Work item: Wherever a line below holds the word "cookie", copy that line.

*-*-*

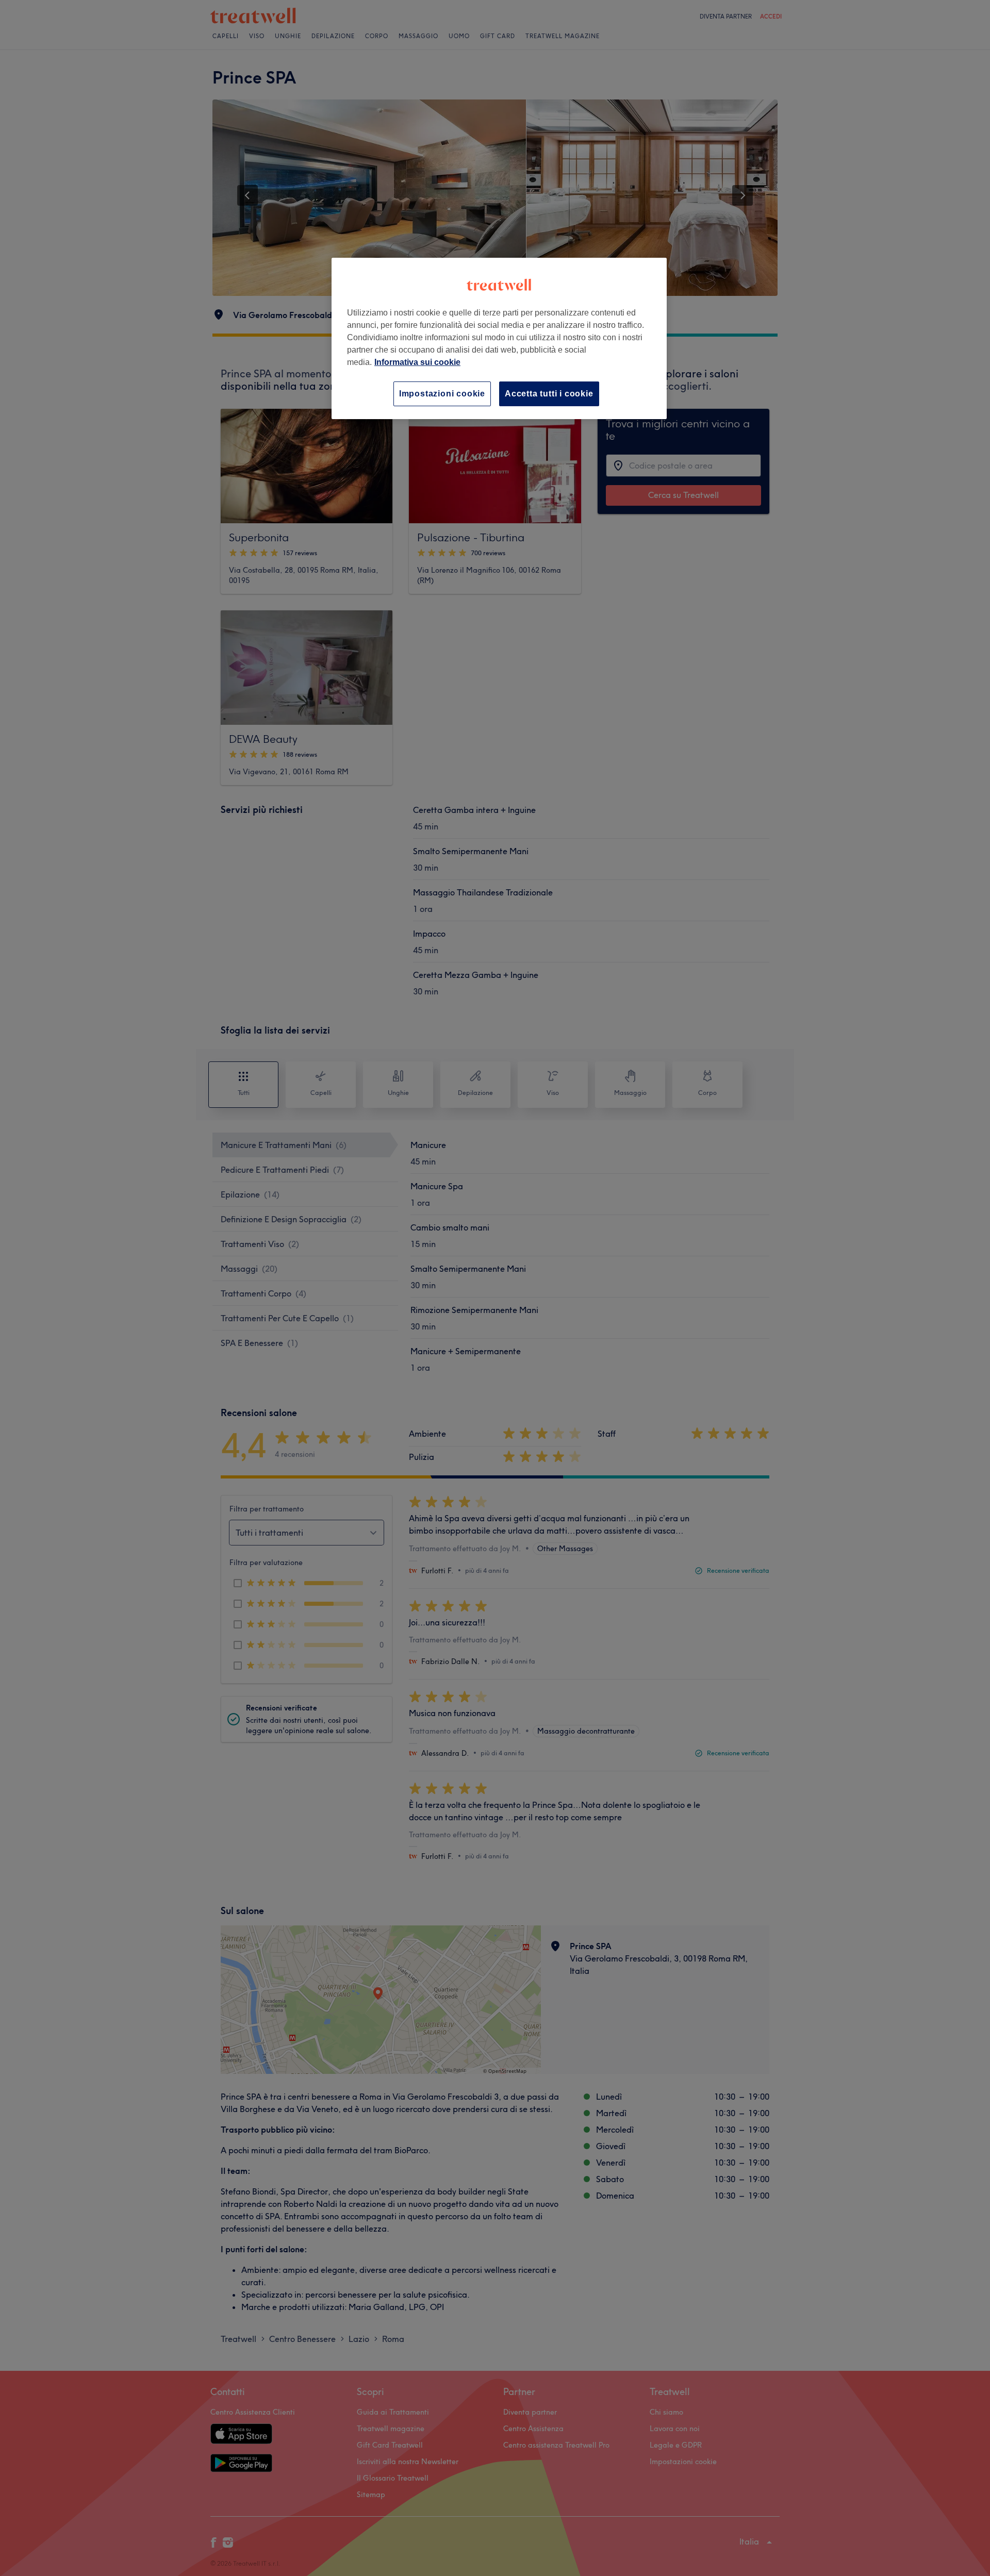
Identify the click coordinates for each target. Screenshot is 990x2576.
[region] (499, 338)
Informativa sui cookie (417, 362)
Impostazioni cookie (442, 393)
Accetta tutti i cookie (549, 393)
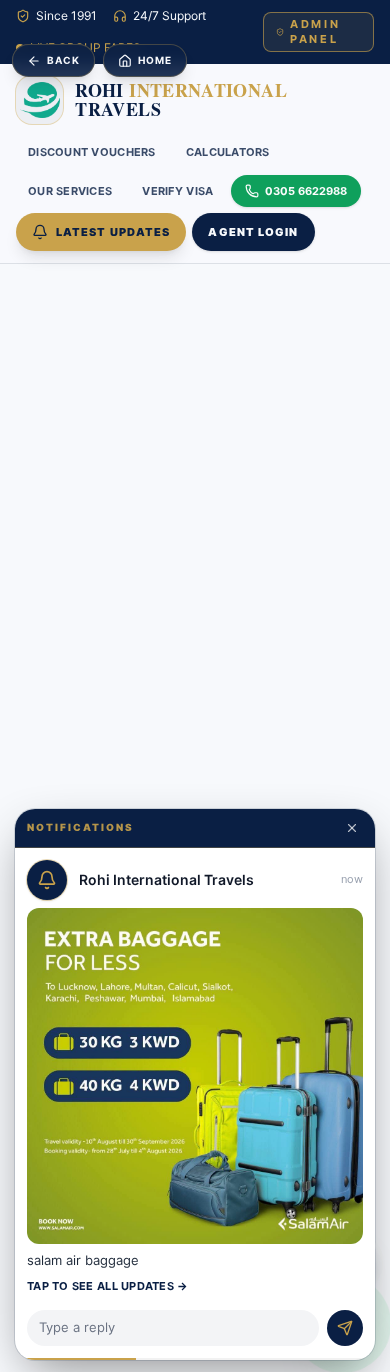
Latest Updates (113, 232)
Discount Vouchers (92, 152)
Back (63, 60)
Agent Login (253, 232)
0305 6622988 (306, 191)
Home (155, 60)
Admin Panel (315, 31)
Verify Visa (177, 191)
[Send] (345, 1328)
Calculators (228, 152)
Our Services (70, 191)
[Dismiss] (352, 828)
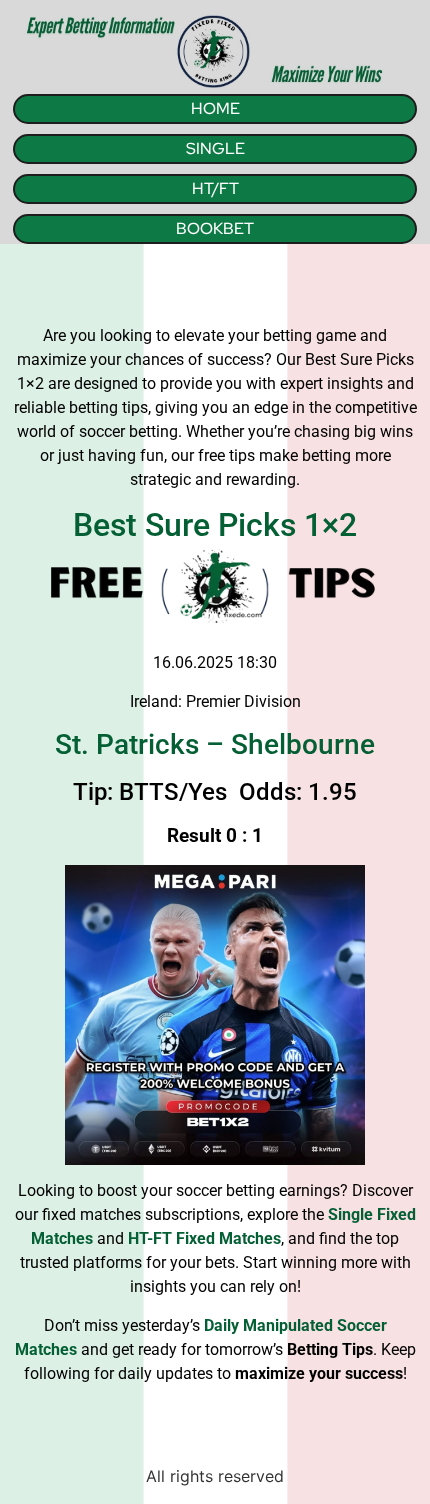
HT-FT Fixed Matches (204, 1238)
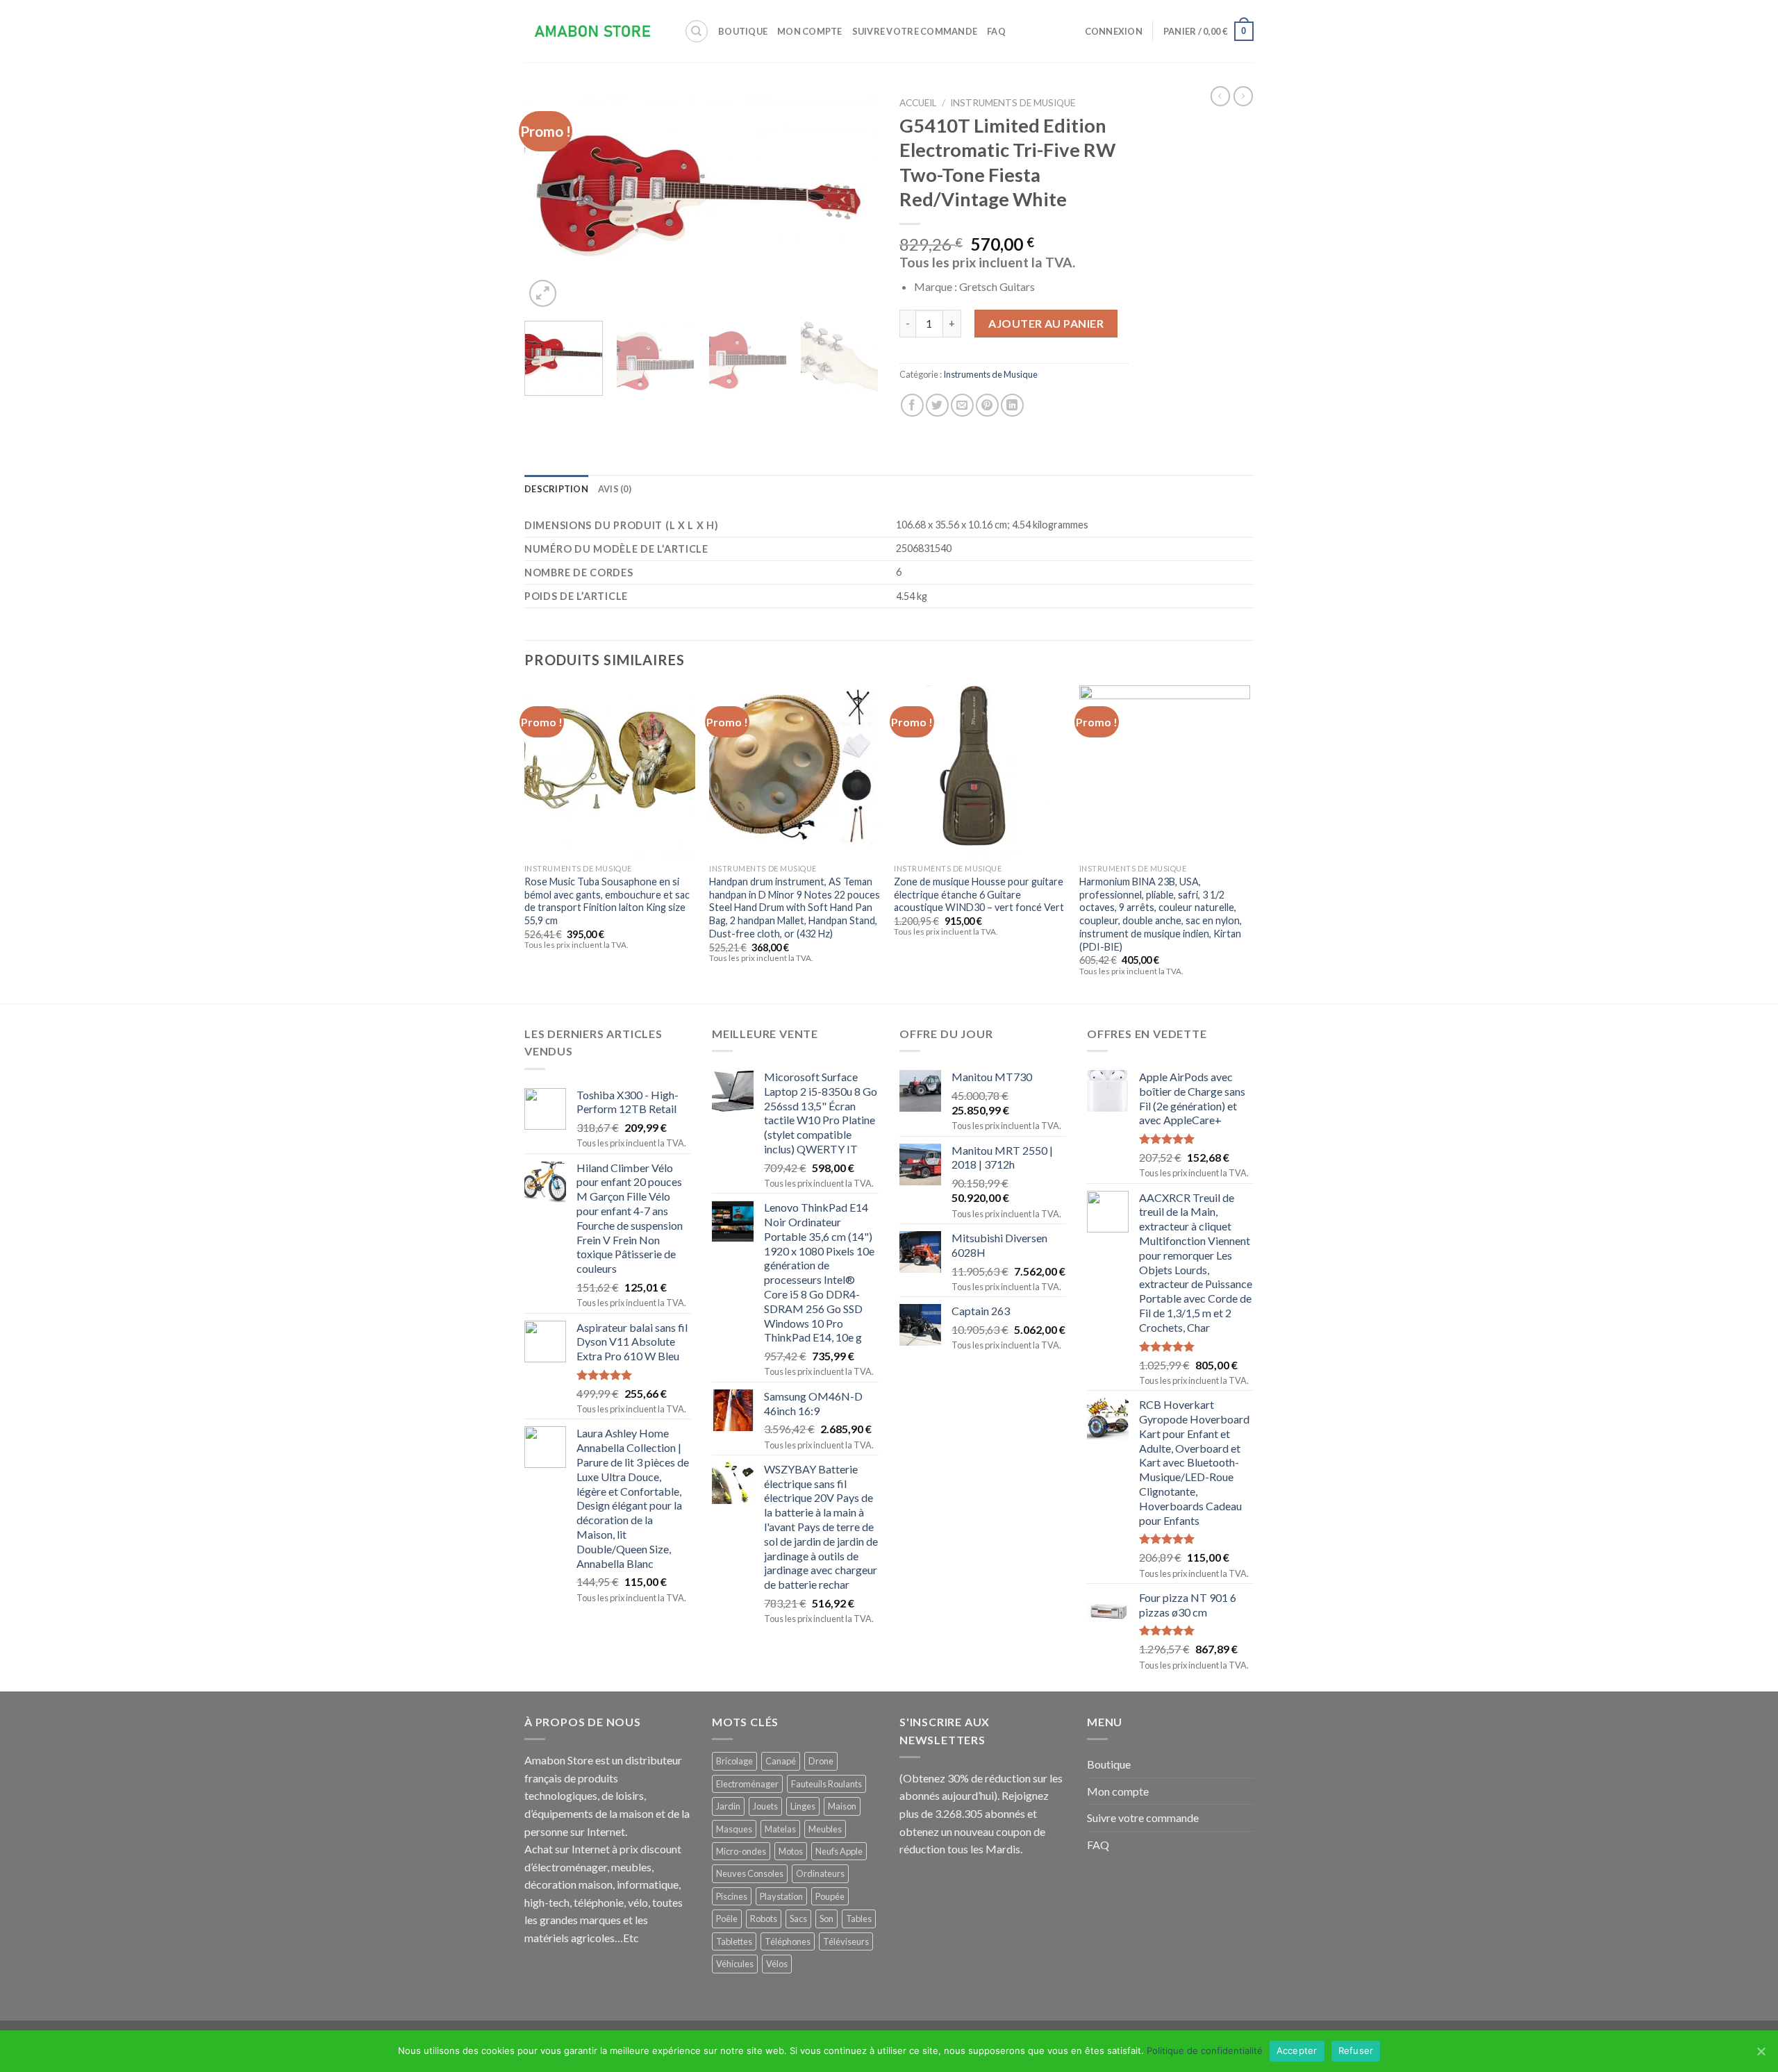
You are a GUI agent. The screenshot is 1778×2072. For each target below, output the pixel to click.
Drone (820, 1760)
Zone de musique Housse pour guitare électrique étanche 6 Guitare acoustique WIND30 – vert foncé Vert (979, 894)
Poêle (727, 1918)
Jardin (728, 1806)
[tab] (556, 489)
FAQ (996, 31)
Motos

*-*-*

Response:
Informativa sui cookie (417, 362)
Impostazioni cookie (442, 393)
Accetta tutti i cookie (549, 393)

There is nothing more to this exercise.